Essential reading on TCP/IP networking

While working in the ISP industry in Vancouver I’ve often been in situations where quickly diagnosing a problem depends on a solid understanding of the network protocols in use.  Over the years I’ve come across a few resources that have really proved to be invaluable for my understanding of network protocols.  Perhaps the most important and the one that carries my strongest recommendation would be TCP/IP Illustrated, Volume 1: The Protocols by W. Richard Stevens.

“The Stevens Book”, as it’s often been called by fans, documents in depth each of the protocols that we use and test with every day.  All of the same information is available right from the fountainhead, the RFC pages at the IETF… but learning the ins and outs of TCP/IP directly from the RFC’s can be a pretty hard slog.  The Stevens book is structured as a visual tutorial with frequent figures and diagrams that allow you to visualize the actual contents of the packets on the wire.  It’s been my go-to book since 1995 for understanding the finer points of networking from a network administrator’s point of view.  Volumes 2 and 3 of the series are also terrific, but they’re aimed more towards a network software developers’ perspective.

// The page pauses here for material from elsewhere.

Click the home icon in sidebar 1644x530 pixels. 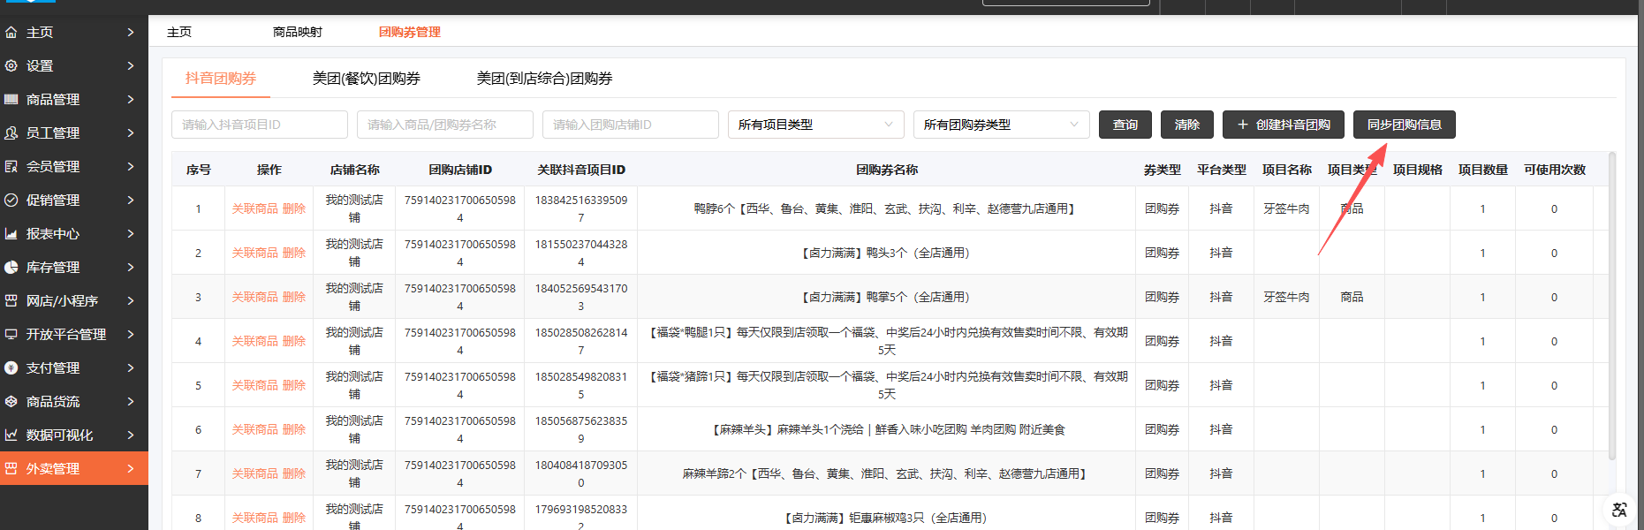pyautogui.click(x=11, y=33)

Unfortunately Mr. Stevens passed away in 1999 without updating his books to include the latest protocols and updates.  But I’ve just learned that an authorized 2nd edition is due to be released this October 2011 with changes by Kevin Fall , so I’m looking forward to retiring my dog-eared copy of the 1st edition and spending some happy time reading the new edition from cover to cover all over again.